## Texto de referencia
┄┄┄┄┄┄

Al otro extremo, los escritores e intelectuales progresistas de la llamada generación TQ (conocidos así porque sus edades oscilan entre los trenta y los quaranta), acaban de publicar un manifiesto que puede leerse como una crítica brutal al estado de las cosas en Italia: un momento en que prima el sinsentido, en el que «han caído juntas tanto las ideologías como los ideales, la autoridad del pasado como la fuerza del futuro, las certezas morales y las materiales». Los líderes principales del TQ quieren que su manifiesto se lea como un gesto político y no uno literario. Creen que el neoliberalismo es «la nueva epidemia de Occidente» y piden que la nueva generación asuma una «responsabilidad colectiva para hacer algo juntos». Gabrielle Pedullà, uno de los líderes, sabe que el desafío es difícil porque «la nuestra es una generación de solitarios». Giorgio Vasta, otro de los líderes, es de objetivos modestos y dice que lo suyo no es una guerra sino una «guerrilla, acciones de perturbación del orden cultural y artístico que permitan que se le preste atención al valor civil de la discusión».

Así están las cosas en el bel paese. Los jóvenes escritores e intelectuales de la generación TQ quieren pensar en grande y refundar el país pero, en lo concreto, sueñan con mínimas acciones neovanguardistas y creen que hablando se entiende la gente. Al otro lado están los que aplauden la masacre de Noruega y venden parafernalia exaltando la violencia como la mejor manera de salir de la crisis. Mientras tanto, la bolsa sigue cayendo y Berlusconi llama a su gente de confianza para organizar el bunga-bunga del fin de semana.

┄┄┄┄┄┄

## Datos disponibles

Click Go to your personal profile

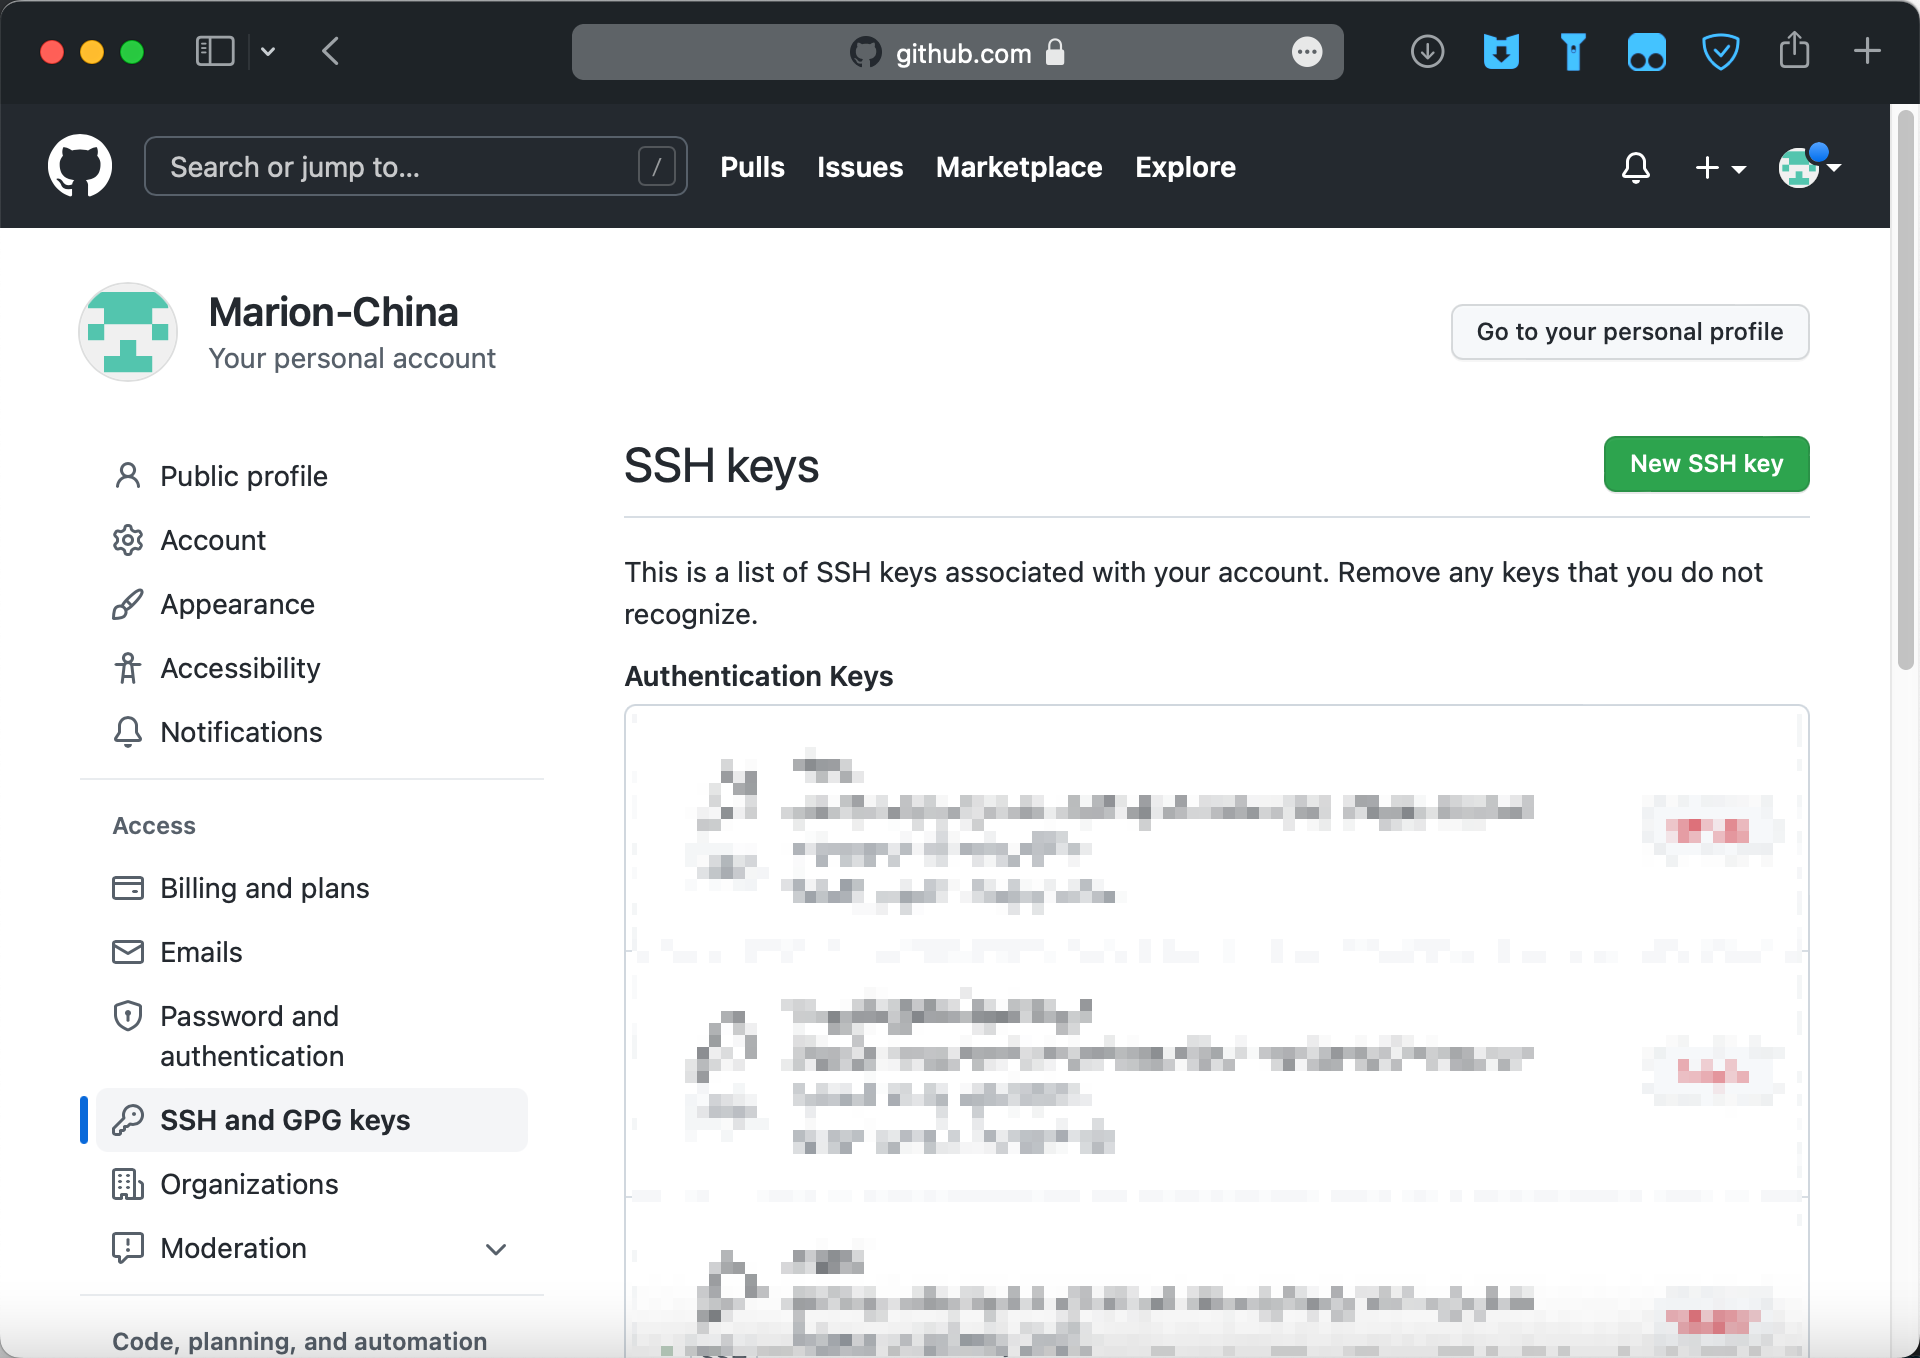(x=1629, y=332)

┄┄┄┄┄┄

## Tareas por realizar
A) Responda, a partir del texto sobre la generación TQ:
(i) ¿Por qué se conoce con ese nombre a esta generación?
(ii) ¿Con qué expresión califican sus líderes al neoliberalismo?
(iii) ¿Para qué llama Berlusconi a su gente de confianza?
B) Copie literalmente el fragmento del texto sobre la generación TQ que comienza en «Así están las» y termina en «fin de semana.».

## Respuestas desarrolladas
A)
(i) Porque sus edades oscilan entre los trenta y los quaranta.
(ii) Lo califican como «la nueva epidemia de Occidente».
(iii) Para organizar el bunga-bunga del fin de semana.

B)
Así están las cosas en el bel paese. Los jóvenes escritores e intelectuales de la generación TQ quieren pensar en grande y refundar el país pero, en lo concreto, sueñan con mínimas acciones neovanguardistas y creen que hablando se entiende la gente. Al otro lado están los que aplauden la masacre de Noruega y venden parafernalia exaltando la violencia como la mejor manera de salir de la crisis. Mientras tanto, la bolsa sigue cayendo y Berlusconi llama a su gente de confianza para organizar el bunga-bunga del fin de semana.